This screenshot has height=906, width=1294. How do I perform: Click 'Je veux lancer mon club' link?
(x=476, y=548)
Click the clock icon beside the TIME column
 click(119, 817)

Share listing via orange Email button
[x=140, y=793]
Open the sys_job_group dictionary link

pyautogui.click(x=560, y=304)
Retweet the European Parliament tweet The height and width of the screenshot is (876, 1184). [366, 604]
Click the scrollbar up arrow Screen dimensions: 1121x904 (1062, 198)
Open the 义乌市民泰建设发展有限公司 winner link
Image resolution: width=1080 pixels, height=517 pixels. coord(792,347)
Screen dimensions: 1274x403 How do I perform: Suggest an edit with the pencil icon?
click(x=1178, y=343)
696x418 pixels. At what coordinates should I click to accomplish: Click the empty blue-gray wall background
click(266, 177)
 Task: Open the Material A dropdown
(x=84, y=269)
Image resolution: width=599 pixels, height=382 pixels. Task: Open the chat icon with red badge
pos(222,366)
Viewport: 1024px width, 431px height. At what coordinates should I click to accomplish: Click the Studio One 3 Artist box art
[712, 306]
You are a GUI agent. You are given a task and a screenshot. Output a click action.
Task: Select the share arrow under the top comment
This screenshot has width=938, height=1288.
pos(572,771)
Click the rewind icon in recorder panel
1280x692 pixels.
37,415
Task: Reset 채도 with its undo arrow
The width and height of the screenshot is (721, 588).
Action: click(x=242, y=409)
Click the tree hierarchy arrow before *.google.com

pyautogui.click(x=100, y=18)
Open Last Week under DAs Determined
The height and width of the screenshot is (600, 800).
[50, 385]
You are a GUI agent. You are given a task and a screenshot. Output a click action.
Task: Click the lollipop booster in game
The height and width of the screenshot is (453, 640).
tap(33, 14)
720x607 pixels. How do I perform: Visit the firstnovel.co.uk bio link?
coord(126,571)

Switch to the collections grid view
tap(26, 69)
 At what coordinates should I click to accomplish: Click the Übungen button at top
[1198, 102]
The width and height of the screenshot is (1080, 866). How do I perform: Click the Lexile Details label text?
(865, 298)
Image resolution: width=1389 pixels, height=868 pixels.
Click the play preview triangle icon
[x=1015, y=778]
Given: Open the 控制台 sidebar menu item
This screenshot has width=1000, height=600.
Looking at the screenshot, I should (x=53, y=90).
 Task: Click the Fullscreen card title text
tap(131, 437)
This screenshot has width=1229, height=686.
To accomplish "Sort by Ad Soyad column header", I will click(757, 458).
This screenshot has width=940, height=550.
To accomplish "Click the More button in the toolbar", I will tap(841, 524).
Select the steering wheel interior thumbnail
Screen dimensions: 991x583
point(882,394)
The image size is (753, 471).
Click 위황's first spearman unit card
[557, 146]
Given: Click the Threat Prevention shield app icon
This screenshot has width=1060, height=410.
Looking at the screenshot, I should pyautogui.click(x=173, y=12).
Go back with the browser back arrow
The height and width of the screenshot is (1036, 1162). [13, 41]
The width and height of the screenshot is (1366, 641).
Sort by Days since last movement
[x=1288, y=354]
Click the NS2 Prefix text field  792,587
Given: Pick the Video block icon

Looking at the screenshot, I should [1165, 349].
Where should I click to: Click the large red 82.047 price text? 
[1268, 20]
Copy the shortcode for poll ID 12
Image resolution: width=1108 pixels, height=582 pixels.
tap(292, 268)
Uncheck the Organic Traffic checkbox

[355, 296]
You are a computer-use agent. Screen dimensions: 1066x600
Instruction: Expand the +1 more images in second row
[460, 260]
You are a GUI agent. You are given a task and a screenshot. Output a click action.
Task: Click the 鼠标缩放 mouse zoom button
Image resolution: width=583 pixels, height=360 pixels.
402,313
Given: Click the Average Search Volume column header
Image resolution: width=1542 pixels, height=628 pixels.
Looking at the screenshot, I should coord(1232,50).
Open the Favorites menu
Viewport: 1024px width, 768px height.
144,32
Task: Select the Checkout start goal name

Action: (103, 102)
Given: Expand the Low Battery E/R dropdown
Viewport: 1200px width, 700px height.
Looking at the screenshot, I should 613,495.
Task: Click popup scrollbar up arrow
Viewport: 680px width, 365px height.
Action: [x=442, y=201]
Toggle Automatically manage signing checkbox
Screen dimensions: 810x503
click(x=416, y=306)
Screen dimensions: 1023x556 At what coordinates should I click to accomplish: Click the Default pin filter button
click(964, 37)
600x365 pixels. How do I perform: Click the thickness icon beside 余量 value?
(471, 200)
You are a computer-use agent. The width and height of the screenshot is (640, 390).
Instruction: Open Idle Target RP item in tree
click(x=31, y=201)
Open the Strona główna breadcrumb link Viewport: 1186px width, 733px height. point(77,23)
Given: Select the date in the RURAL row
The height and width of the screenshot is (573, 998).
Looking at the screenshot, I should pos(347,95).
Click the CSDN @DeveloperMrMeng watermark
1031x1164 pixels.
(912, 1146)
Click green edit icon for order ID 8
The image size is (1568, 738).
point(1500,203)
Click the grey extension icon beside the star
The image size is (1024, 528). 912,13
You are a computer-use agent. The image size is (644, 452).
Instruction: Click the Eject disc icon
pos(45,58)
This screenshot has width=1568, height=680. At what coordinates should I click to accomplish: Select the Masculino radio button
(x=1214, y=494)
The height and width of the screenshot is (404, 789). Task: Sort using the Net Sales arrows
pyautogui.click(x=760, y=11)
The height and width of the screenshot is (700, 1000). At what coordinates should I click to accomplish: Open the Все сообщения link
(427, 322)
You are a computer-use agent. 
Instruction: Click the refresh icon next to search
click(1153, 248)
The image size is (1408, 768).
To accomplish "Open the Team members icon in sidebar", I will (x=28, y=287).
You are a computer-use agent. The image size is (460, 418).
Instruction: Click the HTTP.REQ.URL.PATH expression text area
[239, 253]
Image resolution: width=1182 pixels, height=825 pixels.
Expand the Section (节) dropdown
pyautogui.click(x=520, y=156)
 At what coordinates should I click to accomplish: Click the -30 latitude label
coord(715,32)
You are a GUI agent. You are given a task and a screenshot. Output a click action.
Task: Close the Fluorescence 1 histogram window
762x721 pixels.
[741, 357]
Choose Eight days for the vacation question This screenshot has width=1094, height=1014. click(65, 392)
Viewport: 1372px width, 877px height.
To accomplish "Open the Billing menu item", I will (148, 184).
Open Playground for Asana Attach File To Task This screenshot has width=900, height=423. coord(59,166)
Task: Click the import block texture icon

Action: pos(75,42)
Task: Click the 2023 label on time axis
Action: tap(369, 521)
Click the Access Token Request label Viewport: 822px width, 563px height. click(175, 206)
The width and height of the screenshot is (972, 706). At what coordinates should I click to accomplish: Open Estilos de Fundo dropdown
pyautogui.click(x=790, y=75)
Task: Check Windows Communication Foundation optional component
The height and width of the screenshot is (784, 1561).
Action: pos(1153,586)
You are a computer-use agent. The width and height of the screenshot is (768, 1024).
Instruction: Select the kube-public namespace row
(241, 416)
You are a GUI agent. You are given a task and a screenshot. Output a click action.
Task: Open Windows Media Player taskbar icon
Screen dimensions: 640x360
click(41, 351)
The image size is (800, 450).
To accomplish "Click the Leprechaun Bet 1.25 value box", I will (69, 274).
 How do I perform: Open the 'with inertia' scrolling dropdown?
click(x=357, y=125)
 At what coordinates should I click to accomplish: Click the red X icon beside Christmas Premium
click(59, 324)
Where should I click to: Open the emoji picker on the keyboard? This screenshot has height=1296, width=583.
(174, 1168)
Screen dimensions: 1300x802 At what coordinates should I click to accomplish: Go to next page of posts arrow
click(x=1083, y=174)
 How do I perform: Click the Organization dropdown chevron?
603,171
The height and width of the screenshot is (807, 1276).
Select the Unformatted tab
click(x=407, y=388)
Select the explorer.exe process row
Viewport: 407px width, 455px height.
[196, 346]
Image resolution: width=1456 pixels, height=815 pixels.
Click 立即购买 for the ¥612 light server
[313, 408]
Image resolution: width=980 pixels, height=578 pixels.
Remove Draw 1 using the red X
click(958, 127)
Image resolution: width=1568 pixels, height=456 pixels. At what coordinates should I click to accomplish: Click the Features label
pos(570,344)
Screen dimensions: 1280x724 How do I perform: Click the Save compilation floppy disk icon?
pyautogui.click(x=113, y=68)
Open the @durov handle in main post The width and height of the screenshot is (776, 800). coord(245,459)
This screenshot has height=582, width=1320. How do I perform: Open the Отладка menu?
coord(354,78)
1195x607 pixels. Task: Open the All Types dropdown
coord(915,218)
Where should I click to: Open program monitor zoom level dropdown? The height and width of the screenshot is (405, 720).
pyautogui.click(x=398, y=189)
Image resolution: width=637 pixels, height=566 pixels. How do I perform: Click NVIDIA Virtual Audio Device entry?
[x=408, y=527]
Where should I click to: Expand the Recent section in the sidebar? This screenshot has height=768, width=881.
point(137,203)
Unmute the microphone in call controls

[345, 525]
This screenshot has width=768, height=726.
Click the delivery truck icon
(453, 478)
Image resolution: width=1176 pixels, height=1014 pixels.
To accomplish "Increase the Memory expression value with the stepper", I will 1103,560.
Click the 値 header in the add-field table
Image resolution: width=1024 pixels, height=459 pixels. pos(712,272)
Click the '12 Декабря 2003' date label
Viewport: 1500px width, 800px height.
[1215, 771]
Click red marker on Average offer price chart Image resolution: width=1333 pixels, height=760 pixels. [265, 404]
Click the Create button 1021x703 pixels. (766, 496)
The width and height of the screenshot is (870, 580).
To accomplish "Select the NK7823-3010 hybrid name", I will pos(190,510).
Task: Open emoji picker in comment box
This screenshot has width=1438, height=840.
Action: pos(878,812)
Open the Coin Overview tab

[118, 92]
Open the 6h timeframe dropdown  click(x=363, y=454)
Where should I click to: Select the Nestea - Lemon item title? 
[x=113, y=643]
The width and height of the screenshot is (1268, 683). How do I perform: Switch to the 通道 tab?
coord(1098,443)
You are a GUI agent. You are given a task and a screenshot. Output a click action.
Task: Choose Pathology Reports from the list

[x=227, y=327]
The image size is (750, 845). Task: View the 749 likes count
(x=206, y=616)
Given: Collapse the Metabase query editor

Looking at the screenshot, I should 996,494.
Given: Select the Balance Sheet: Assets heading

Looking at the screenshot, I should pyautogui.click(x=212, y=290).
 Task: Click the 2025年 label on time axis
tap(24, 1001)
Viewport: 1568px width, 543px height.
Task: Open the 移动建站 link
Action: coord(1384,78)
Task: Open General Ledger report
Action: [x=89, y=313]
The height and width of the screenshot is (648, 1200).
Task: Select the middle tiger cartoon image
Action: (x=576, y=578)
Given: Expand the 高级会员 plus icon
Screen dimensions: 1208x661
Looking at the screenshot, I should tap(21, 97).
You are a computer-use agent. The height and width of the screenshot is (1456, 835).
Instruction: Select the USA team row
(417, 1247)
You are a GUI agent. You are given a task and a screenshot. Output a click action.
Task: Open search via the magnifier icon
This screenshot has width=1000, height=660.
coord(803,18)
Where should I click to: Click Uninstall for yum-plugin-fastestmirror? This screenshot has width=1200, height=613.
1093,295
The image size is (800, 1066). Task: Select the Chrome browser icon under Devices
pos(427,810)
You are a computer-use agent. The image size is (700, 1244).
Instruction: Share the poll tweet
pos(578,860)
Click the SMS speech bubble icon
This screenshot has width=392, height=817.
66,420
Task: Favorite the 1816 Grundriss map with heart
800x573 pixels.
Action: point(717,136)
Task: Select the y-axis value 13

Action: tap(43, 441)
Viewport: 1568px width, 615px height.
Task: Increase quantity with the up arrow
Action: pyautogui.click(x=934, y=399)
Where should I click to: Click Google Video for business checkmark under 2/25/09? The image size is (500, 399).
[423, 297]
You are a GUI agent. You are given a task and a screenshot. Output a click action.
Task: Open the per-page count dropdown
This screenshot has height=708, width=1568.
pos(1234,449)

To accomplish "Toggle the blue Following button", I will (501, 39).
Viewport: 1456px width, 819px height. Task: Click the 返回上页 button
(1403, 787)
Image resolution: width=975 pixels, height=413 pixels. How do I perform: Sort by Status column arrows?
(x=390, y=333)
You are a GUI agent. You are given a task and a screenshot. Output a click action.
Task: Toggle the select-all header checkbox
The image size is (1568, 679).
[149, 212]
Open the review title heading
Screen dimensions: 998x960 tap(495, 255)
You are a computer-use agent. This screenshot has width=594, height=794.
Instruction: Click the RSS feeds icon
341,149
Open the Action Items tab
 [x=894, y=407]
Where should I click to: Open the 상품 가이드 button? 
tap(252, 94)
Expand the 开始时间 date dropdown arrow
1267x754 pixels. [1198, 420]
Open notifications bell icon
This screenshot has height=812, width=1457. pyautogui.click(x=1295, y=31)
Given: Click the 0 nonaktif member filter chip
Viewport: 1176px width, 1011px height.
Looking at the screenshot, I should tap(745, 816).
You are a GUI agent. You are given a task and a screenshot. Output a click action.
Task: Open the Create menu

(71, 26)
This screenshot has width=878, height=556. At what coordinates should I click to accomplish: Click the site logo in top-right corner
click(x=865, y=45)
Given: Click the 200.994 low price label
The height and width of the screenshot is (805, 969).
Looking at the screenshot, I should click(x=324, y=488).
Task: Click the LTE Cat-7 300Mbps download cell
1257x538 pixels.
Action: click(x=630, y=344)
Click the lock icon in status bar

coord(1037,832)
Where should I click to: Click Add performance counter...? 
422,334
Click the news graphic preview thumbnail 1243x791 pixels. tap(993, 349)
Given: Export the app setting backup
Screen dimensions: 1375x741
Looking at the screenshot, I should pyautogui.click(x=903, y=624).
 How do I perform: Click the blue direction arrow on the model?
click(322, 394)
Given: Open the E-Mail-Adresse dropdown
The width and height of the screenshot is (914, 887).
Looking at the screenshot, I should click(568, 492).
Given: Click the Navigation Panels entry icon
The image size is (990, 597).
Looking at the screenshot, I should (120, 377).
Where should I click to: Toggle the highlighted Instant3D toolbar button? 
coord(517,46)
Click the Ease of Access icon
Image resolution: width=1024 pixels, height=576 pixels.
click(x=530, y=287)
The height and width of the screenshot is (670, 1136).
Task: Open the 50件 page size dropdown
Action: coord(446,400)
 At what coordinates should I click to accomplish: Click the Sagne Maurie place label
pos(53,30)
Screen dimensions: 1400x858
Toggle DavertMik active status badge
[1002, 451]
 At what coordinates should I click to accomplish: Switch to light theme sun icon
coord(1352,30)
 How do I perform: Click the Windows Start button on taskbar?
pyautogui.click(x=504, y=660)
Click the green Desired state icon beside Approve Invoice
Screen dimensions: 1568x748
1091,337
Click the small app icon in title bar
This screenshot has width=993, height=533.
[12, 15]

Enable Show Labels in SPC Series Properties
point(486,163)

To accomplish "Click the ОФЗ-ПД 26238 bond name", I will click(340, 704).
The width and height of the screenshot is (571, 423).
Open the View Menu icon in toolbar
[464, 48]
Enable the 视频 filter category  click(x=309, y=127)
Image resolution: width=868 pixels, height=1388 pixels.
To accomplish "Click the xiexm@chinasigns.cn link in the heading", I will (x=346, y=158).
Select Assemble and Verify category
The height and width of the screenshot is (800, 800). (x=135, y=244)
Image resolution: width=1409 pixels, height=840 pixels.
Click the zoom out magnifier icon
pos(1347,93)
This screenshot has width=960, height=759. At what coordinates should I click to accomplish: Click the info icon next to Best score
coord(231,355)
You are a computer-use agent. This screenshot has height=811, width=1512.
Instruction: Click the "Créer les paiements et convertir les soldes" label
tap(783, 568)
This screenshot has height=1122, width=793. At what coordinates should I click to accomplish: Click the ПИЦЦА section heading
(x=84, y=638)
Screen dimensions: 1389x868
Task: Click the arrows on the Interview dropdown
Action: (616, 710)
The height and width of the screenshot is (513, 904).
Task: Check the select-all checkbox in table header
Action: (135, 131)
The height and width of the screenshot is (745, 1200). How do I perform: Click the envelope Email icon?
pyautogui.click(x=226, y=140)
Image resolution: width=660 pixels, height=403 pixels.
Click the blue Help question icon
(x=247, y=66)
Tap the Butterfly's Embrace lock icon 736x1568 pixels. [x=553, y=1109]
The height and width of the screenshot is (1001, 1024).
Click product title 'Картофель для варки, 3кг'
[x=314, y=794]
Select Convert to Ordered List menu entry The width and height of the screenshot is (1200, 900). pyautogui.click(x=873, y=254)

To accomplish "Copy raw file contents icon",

★ ★ ★ ★

■ Exercise prompt ■
Every line with the string "green" in the material should be returned.

■ Answer below ■
Click green edit icon for order ID 8
Click the green Desired state icon beside Approve Invoice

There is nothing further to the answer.